Can you reproduce all of the data below word for word, line by line?
----
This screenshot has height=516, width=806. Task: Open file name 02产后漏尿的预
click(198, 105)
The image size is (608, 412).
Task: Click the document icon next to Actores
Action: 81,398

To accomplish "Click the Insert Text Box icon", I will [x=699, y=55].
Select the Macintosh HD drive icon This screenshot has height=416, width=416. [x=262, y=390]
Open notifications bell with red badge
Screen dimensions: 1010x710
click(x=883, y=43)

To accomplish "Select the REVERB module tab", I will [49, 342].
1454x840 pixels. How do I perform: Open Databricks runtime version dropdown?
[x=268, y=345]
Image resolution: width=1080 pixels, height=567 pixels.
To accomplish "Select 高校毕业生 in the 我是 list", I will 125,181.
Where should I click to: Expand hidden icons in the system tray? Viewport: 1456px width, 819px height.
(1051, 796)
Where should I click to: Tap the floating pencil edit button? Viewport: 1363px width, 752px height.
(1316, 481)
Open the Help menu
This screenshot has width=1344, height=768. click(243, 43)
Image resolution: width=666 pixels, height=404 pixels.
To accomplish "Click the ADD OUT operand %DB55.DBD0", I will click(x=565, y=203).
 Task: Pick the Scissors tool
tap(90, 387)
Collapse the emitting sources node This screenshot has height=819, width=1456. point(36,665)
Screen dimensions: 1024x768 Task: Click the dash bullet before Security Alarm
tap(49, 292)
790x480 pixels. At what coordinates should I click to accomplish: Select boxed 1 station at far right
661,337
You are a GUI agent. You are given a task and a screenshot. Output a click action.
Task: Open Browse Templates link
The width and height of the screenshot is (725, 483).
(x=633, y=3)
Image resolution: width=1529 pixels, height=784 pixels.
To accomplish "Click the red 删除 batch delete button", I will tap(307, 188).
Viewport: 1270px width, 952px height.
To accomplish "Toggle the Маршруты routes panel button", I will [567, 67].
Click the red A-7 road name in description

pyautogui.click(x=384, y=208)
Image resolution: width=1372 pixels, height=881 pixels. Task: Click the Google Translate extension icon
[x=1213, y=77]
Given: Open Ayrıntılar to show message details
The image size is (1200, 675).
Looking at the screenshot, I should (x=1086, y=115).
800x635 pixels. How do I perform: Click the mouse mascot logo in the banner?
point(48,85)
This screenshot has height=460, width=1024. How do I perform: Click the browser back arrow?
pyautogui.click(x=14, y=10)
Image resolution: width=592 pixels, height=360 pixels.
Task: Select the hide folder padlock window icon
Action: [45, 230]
----
Finished task:
This screenshot has height=516, width=806. Task: Open file name 02产后漏尿的预
click(198, 105)
The image size is (608, 412).
Task: Click the document icon next to Actores
Action: 81,398

To accomplish "Click the Insert Text Box icon", I will [x=699, y=55].
Select the Macintosh HD drive icon This screenshot has height=416, width=416. [x=262, y=390]
Open notifications bell with red badge
Screen dimensions: 1010x710
click(x=883, y=43)

To accomplish "Select the REVERB module tab", I will [49, 342].
1454x840 pixels. How do I perform: Open Databricks runtime version dropdown?
[x=268, y=345]
Image resolution: width=1080 pixels, height=567 pixels.
To accomplish "Select 高校毕业生 in the 我是 list", I will 125,181.
Where should I click to: Expand hidden icons in the system tray? Viewport: 1456px width, 819px height.
(1051, 796)
Where should I click to: Tap the floating pencil edit button? Viewport: 1363px width, 752px height.
(1316, 481)
Open the Help menu
This screenshot has width=1344, height=768. click(243, 43)
Image resolution: width=666 pixels, height=404 pixels.
To accomplish "Click the ADD OUT operand %DB55.DBD0", I will click(x=565, y=203).
 Task: Pick the Scissors tool
tap(90, 387)
Collapse the emitting sources node This screenshot has height=819, width=1456. point(36,665)
Screen dimensions: 1024x768 Task: Click the dash bullet before Security Alarm
tap(49, 292)
790x480 pixels. At what coordinates should I click to accomplish: Select boxed 1 station at far right
661,337
You are a GUI agent. You are given a task and a screenshot. Output a click action.
Task: Open Browse Templates link
The width and height of the screenshot is (725, 483).
(x=633, y=3)
Image resolution: width=1529 pixels, height=784 pixels.
To accomplish "Click the red 删除 batch delete button", I will tap(307, 188).
Viewport: 1270px width, 952px height.
To accomplish "Toggle the Маршруты routes panel button", I will [567, 67].
Click the red A-7 road name in description

pyautogui.click(x=384, y=208)
Image resolution: width=1372 pixels, height=881 pixels. Task: Click the Google Translate extension icon
[x=1213, y=77]
Given: Open Ayrıntılar to show message details
The image size is (1200, 675).
Looking at the screenshot, I should (x=1086, y=115).
800x635 pixels. How do I perform: Click the mouse mascot logo in the banner?
point(48,85)
This screenshot has height=460, width=1024. How do I perform: Click the browser back arrow?
pyautogui.click(x=14, y=10)
Image resolution: width=592 pixels, height=360 pixels.
Task: Select the hide folder padlock window icon
Action: [45, 230]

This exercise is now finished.